Fox went on to write that the station wasn’t able to cover “every event or festival that happens in West Michigan” due to a lack of resources, and that “we should not cover every Pride event that we learn about.”
“We need to do some work to discern the newsworthy-ness of the event,” she continued. “If we are covering Pride events, we need to consider how to make the story balanced and get both sides of the issue.”
The directive was met with swift backlash inside the WOOD-TV newsroom, with some producers staging a brief walkout in protest, according to a station employee who spoke with The Desk on condition of anonymity Thursday.
After the memo became public knowledge, Tang held a staff meeting where he revealed the memo written by Fox was at his urging, two sources said.
The admission upset a number of people, who immediately contacted the human relations department at WOOD-TV’s parent company, Nexstar Media Group. Nexstar has since ordered Fox and Tang to not participate in any planning meetings or discussions about the station’s coverage involving Pride Month celebrations or LGBT matters while an internal investigation is carried out.
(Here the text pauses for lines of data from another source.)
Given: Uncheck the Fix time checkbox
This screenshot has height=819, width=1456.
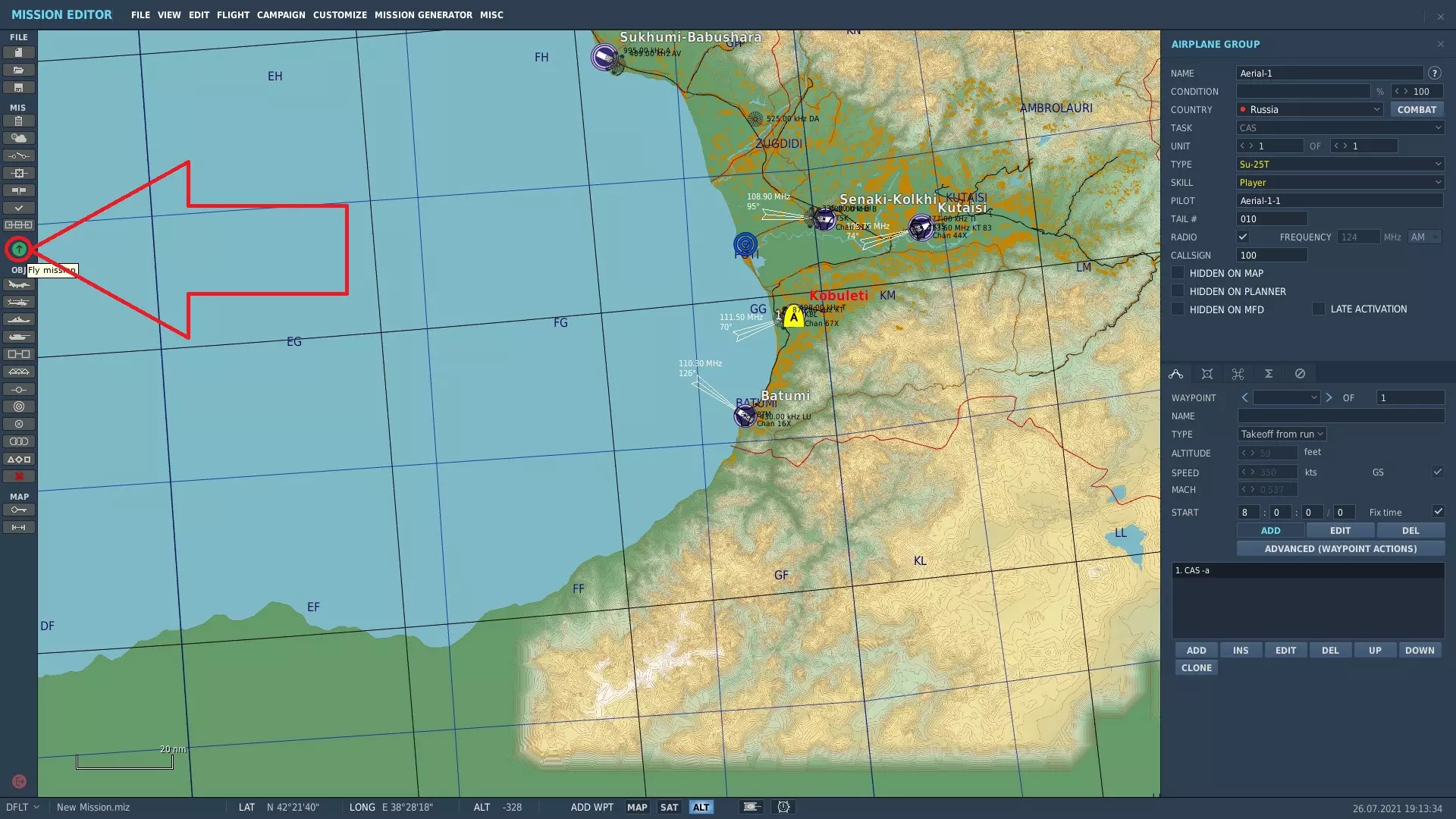Looking at the screenshot, I should coord(1438,512).
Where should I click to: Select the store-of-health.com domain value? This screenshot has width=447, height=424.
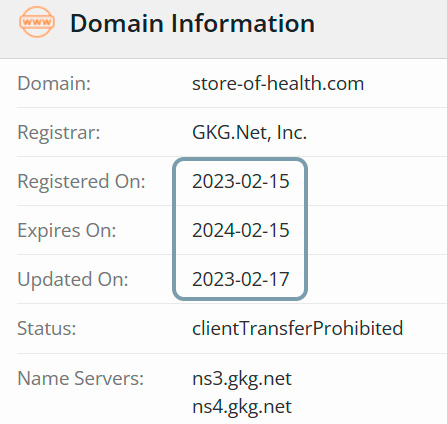[x=278, y=83]
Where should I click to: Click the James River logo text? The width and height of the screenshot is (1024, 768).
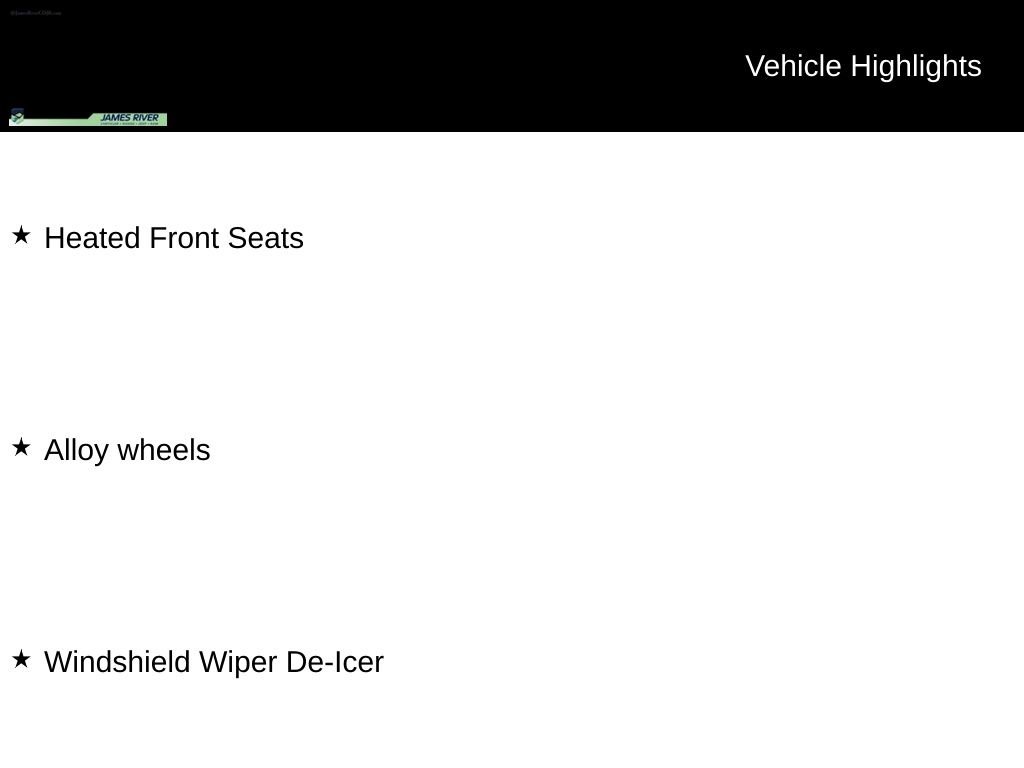tap(129, 117)
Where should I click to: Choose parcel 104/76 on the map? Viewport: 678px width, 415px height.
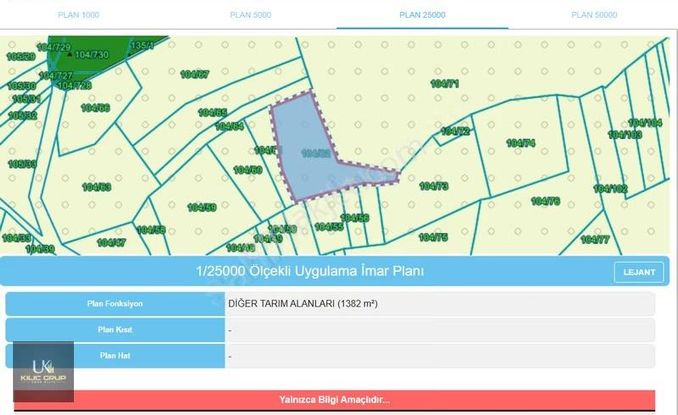click(x=545, y=201)
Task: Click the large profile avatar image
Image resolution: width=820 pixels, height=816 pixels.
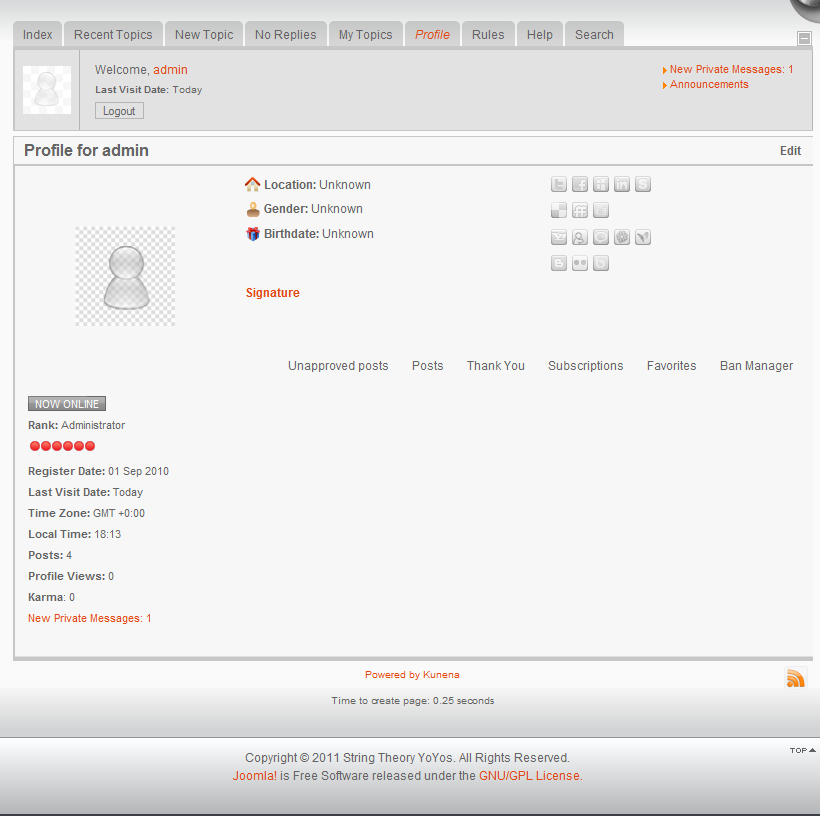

“The memo was met with immediate pushback from our newsroom; the guidance is not being followed,” Luke Stier, an executive producer at WOOD-TV, wrote in a post on the social media platform Twitter. “The only two people involved in its creation have been removed from any discussions surrounding WOOD-TV’s Pride coverage as our corporation conducts a thorough investigation.”
News producer Kyle McIlmurray said the memo set the stage for “an awfully difficult week for our newsroom.”
“The silver lining in this mess is that our staff is united in pushing back on this ridiculous and hurtful memo that was sent out,” McIlmurray wrote on Twitter.
On Thursday, Nexstar Chief Communications Officer Gary Weitman penned a note to employees in which he reaffirmed the company’s commitment to diversity, equality and inclusion.
“Our local TV stations are expected to cover and report the news of the day in an expansive and inclusive fashion, consistent with these values,” Weitman wrote, according to a copy of the memo obtained by The Desk. “We’re looking into the situation at WOOD-TV, as the communication regarding the station’s coverage of Pride Month activities in the area is not consistent with Nexstar’s values, the way we cover the news, or the respect we have for our viewers. We will take appropriate action as necessary to address this situation, and apologize for offending members of the LGBTQ community and WOOD-TV’s viewers.”
Fox and Tang did not respond to numerous requests for comment, nor did anyone at Nexstar. Despite some social media posts from a few newsroom workers, station employees have been asked not to speak publicly about the matter while the investigation continues.
The bulk of the newsroom’s anger appears to be directed at Tang, whom employees feel is allowing Fox to take the fall for his directive. Until this week, both news executives had a relatively unblemished name and were well-respected within their station and by industry peers throughout the region. Now, there are a lot of hurt feelings to go around.
Some journalists say Tang’s directive was particularly short-sighted and showed a lack of judgment, which was surprising given his tenure in the television news industry. He began his career as a producer for Phoenix CBS station KPNX (Channel 5) in 1988, where he began his climb up the newsroom ladder. Stops in Sacramento (KCRA, Channel 3, NBC) and Las Vegas (KLAS, Channel 8, CBS) helped him refine his approach until he moved to the Grand Rapids market and ABC affiliate WZZM (Channel 13).
Tang spent five years as the news director of WZZM, where he got to know the lay of the land and learn more about the mostly-conservative viewers who tune in from the fringe reaches of the market. He left Grand Rapids to take a similar job at KOLO-TV (Channel 8), the CBS affiliate in Reno, before returning to Grand Rapids and WOOD-TV in late 2021.